Avanço com DNA sintético aproveita a alta densidade do material genético para enfrentar o crescente consumo energético da inteligência artificial.
Pesquisadores da Universidade Estadual da Pensilvânia, nos Estados Unidos, utilizaram DNA sintético para desenvolver um dispositivo de memória com baixo consumo energético. Segundo a equipe, a tecnologia pode gastar até 100 vezes menos eletricidade que dispositivos tradicionais, como memórias flash.
Publicado na revista Advanced Functional Materials e alvo de um pedido de patente, o estudo combina moléculas produzidas em laboratório com perovskita, material semicondutor empregado em células solares, lasers e sistemas de armazenamento.
O resultado é um memristor, componente eletrônico capaz de registrar atividades elétricas anteriores mesmo depois de ser desligado. Diferente dos resistores convencionais, o equipamento preserva informações sobre o sentido percorrido pela corrente elétrica.
Essa característica permite armazenar e processar dados no mesmo local, de maneira semelhante ao funcionamento dos neurônios. A solução pode favorecer a computação neuromórfica, área que busca criar sistemas inspirados no cérebro para realizar diferentes operações simultaneamente.
DNA passa a conduzir eletricidade
Para construir o dispositivo, os cientistas projetaram sequências curtas e rígidas de DNA sintético com composições e tamanhos específicos. Em seguida, adicionaram nanopartículas de prata ao material e o integraram a filmes finos de perovskita.
O processo, conhecido como dopagem, tornou o material genético eletricamente condutor e organizou suas moléculas de forma mais ordenada. As sequências fabricadas em laboratório também ofereceram maior controle estrutural do que o DNA natural, formado por longas cadeias que dificultam a produção de componentes em escala nanométrica.

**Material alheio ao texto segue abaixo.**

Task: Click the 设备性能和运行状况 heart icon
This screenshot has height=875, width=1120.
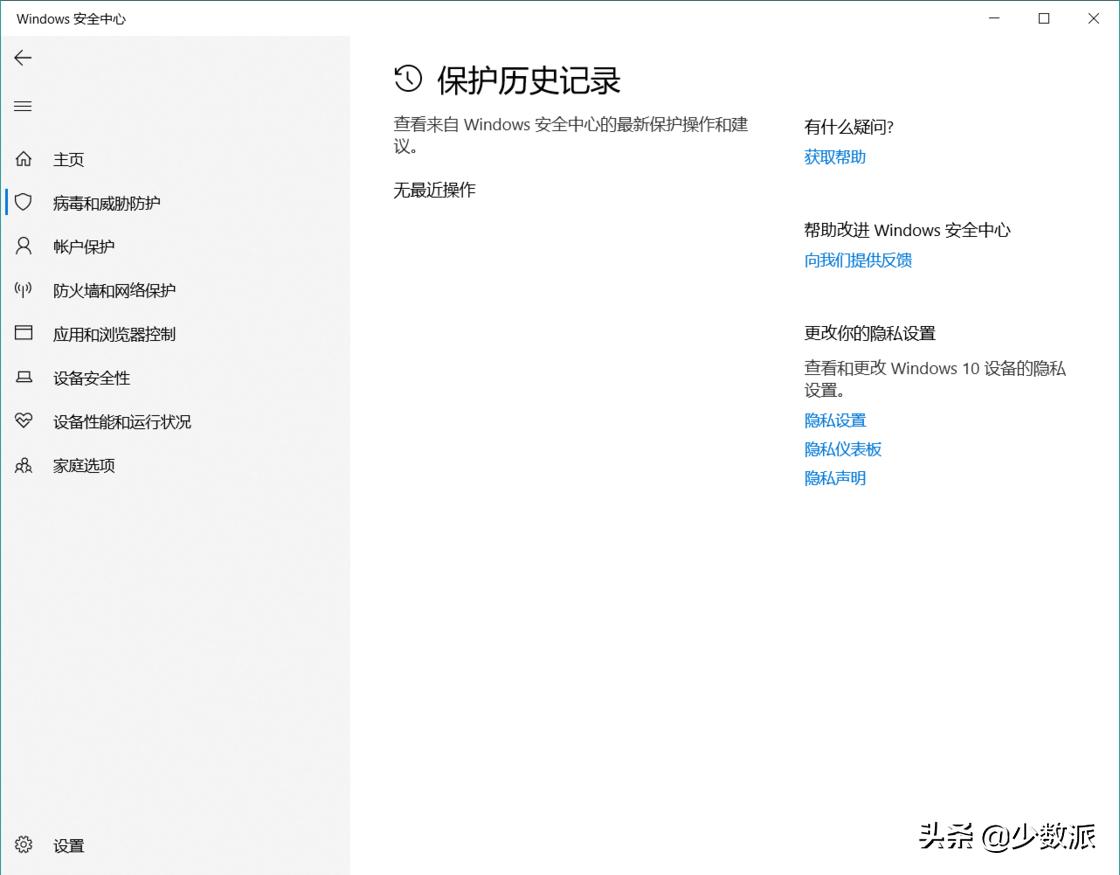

A composição das sequências pode ser definida computacionalmente conforme as propriedades desejadas. Dessa forma, o material deixa de funcionar apenas como molécula biológica e passa a atuar como uma plataforma programável para a produção de nanomateriais.

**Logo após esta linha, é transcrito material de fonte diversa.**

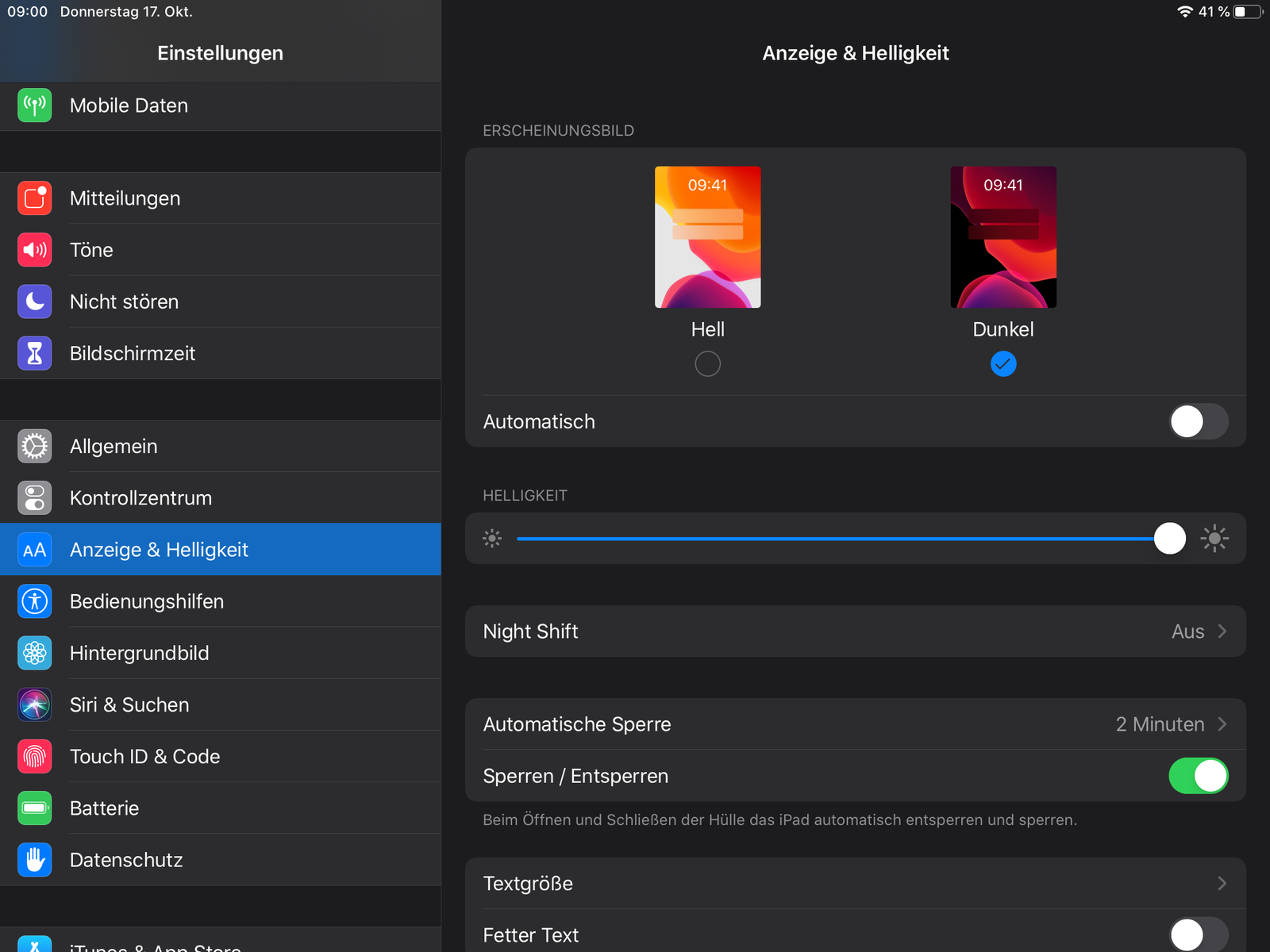The image size is (1270, 952).
Task: Open Night Shift settings chevron
Action: (1222, 631)
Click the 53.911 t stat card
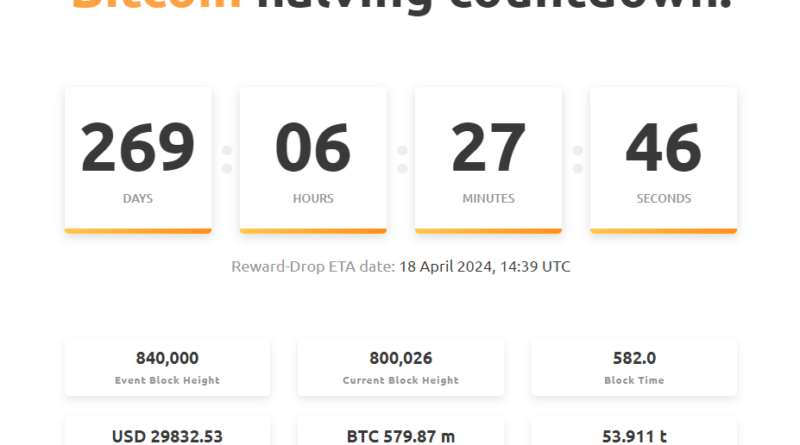 point(634,434)
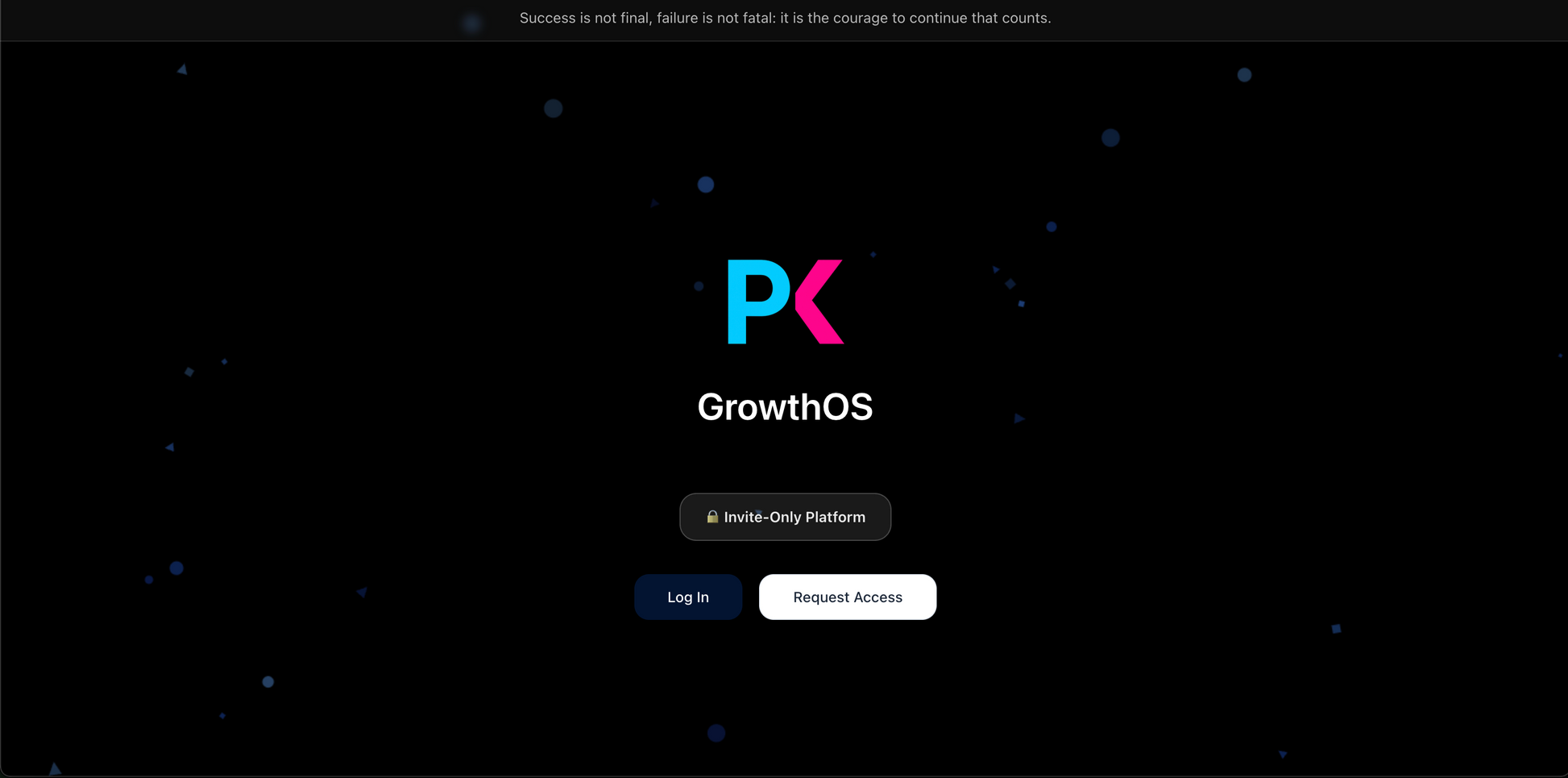Click the cyan P in the logo
Screen dimensions: 1568x778
coord(756,300)
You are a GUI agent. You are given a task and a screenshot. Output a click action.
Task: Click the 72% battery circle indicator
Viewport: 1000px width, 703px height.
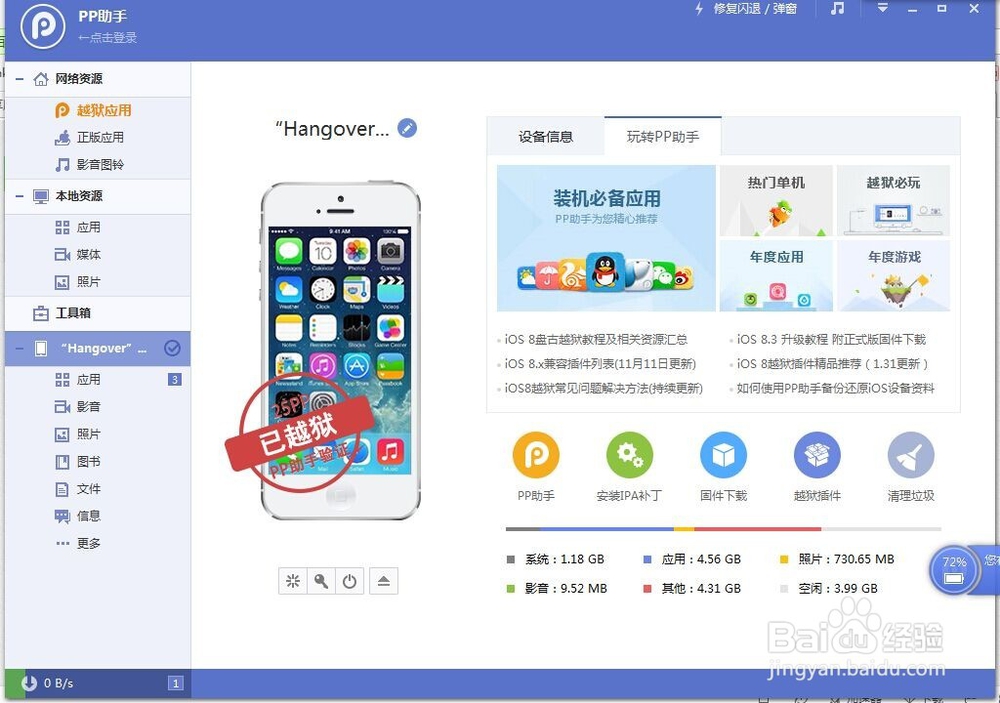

Dispositivo opera com menos de 0,1 volt
A união entre o material genético modificado e a perovskita criou caminhos capazes de orientar o deslocamento dos elétrons. Nos testes, o componente operou de maneira previsível com tensão inferior a 0,1 volt.
O sistema também manteve o funcionamento em temperaturas próximas de 121 °C e permaneceu estável por mais de seis semanas em condições ambientes. Esse desempenho superou o observado em outros dispositivos de memória baseados em perovskita, segundo os pesquisadores.
A equipe informa que o equipamento realizou funções equivalentes às de tecnologias comparáveis consumindo cerca de um décimo da energia. Em comparação com dispositivos tradicionais de armazenamento, a redução pode chegar a 100 vezes, acompanhada de maior densidade de dados.
Tecnologia pode atender à expansão da IA
Um grama de DNA pode armazenar aproximadamente 215 milhões de gigabytes. Aproveitar a capacidade do DNA sintético em componentes eletrônicos poderia ampliar o armazenamento sem elevar proporcionalmente o uso de eletricidade, uma demanda crescente diante da expansão da inteligência artificial e dos centros de dados.
Os testes indicaram que nem o material genético nem a perovskita, quando utilizados separadamente, alcançaram a mesma estabilidade. O desempenho dependeu da interação entre os dois componentes.
Agora, os pesquisadores pretendem aperfeiçoar o dispositivo e investigar outras aplicações para sistemas eletrônicos bioinspirados. Antes de chegar ao mercado, contudo, a tecnologia ainda precisará avançar em escala, durabilidade e integração com equipamentos comerciais.